Are those supports unpainted? They might be as old as the overhang (thus, quite new).
How old is the house? There's a pretty good chance that it has original siding, in which case you'd be able to see wherever they had a previous overhang (if it were in a different place).
Therefore, my verdict is that it had no overhang originally. But I'm no expert!
I'll do some investigating!
The bar in a stone house is next to it? Have you been in the bar? What’s it like? Instead of a beach town, I think of it as being from rural England like that pub—brewpub really—that Thomas Hardy has in “Far From the Madding Crowd”.

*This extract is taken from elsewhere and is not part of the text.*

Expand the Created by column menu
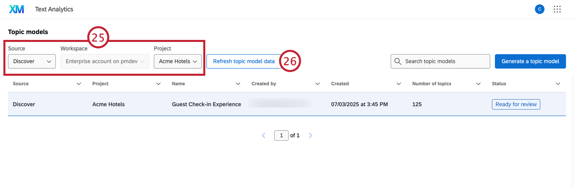 pyautogui.click(x=317, y=84)
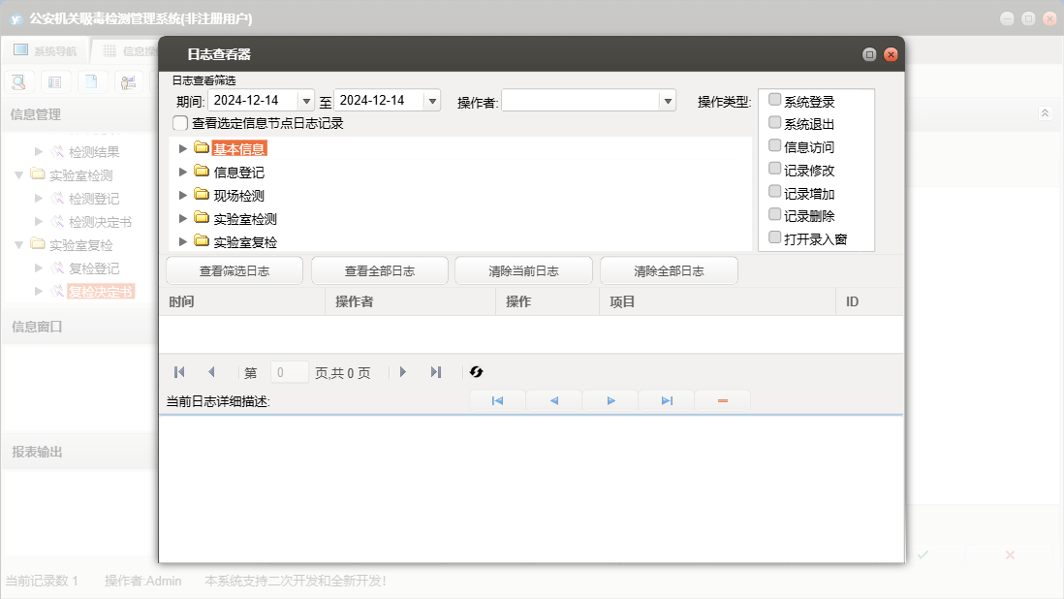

Yeah, at the corner of Ninth and Pennsylvania, there's a little 3.2 beer bar (one of two left in town) called Charlie's. It's in a tiny stone house that was built in the 19th century. It's directly to the north of the white house, which would be to your left as you look at the picture. I think the zoning at that end of the street is all funky (some residential, industrial, retail mix). I've been inside only once, for an afternoon beer and a good grilled cheese sandwich (made on a hotplate). It closes at midnight because it's a 3.2 bar, so the times I'd be most likely to go, i.e., after work, it's not open. It's real neighborhoody, though. It has its blue-collar regulars who keep it in business, obviously, because it's way off the beaten path. Sometimes you see little gatherings out on its deck, like bachelor parties and whatnot. I've never read "Far From the Madding Crowd," but it'd be fantastic if it were an honest-to-God village pub (with room-temperature Guinness on tap!) and ploughman's lunches!

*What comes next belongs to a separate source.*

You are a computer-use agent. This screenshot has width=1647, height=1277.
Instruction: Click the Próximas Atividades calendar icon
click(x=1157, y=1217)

I have driven past that corner for years on my way to and from Kansas City. It has always struck me as improbable that a bar could survive in that spot, but I think it is cool that it does.
If I’m remembering the scene from Hardy correctly, it is one of his romantic set pieces. The patrons of the place are all dirt poor farm folk and the interior is smoky from a poorly ventilated fire. The craggy old half-blind brew master passes around a huge communal vase that they all drink from in the firelight. The beer is a watery and thin because all these people are so poor. I suspect that the food would have been equally plain.

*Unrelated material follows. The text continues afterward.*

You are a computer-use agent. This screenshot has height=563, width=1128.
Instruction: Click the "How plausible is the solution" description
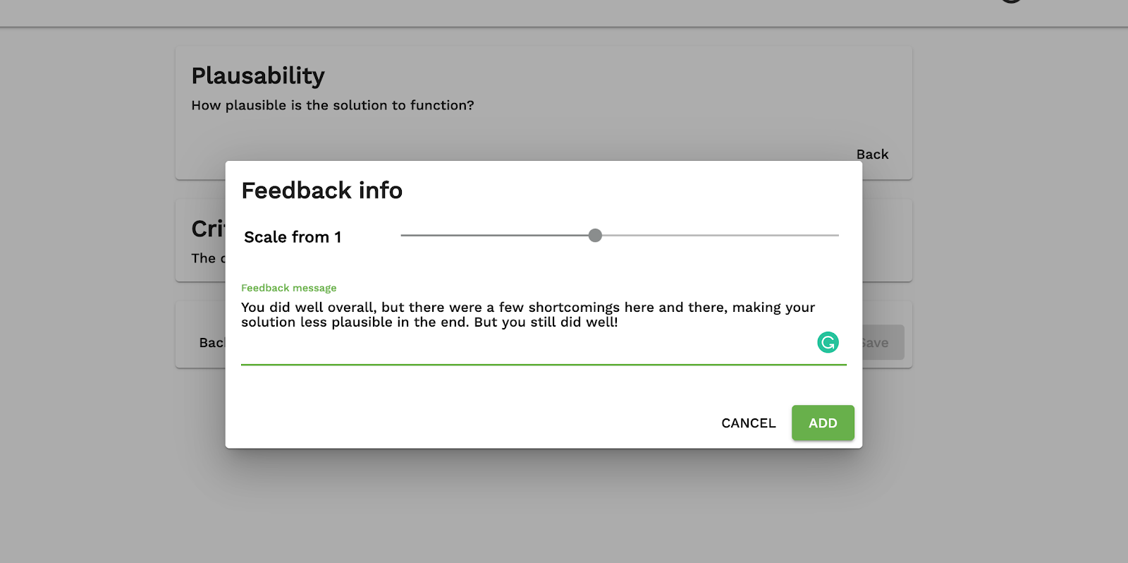coord(332,105)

Your corner bar has better fare, it seems. But it would be great if they switched to Guinness. Wouldn’t your blue-collar regulars just die for a warm black beer?
KC - In my pursuit of the ever-elusive, decent apartment that allows pets in Lawrence I have taken to fantasizing about that house. Specifically, about owning that house.
Like minds.
I would, first and foremost want to tear down the caverness maze of additions that litter the back yard. Surely, the additions house the only indoor plumbing. The scope of fixing that old gem up is beyond my current ability to invest time into meaningful projects. Also, I thought it might be creepy to buy a house down the street from our old place.
You should post a photo of that house we used to drive out to and look at near the train tracks in North Lawrence. Another uninhabited gem.
Why would it be creepy? I think it'd be sort of funny to sometimes pass each other on the street and just silently nod, like Ed and I do.
I'll try to get out there and take a picture. Maybe tomorrow. It's supposed to be nice. I found out that an attorney here in town owns it. It's the same vintage as my house.
"It would be like buying a really fancy hooker for the five-minute commute home."
Hehe ... boy, now I'm starving, and it's only 8:45 a.m. Impressive!
I want to buy that secret house on the corner of 7th and Connecticut. It's red brick but mostly hidden with trees and a fence. Right now it's marred by the presence of a rusty swingset and crappy kids stuff. How can anyone junk up such a beautiful property?
God, that house is fantastic. The autumn foliage is beautiful, but when the leaves drop you can really see that house in its full glory. The wrought iron fence is magnificent. The architecture. The setting. Everything. I'm guessing the people who live there "intend" to "do something with it" someday, but someday will never come, and it will remain craptacular until it falls into some loving hands.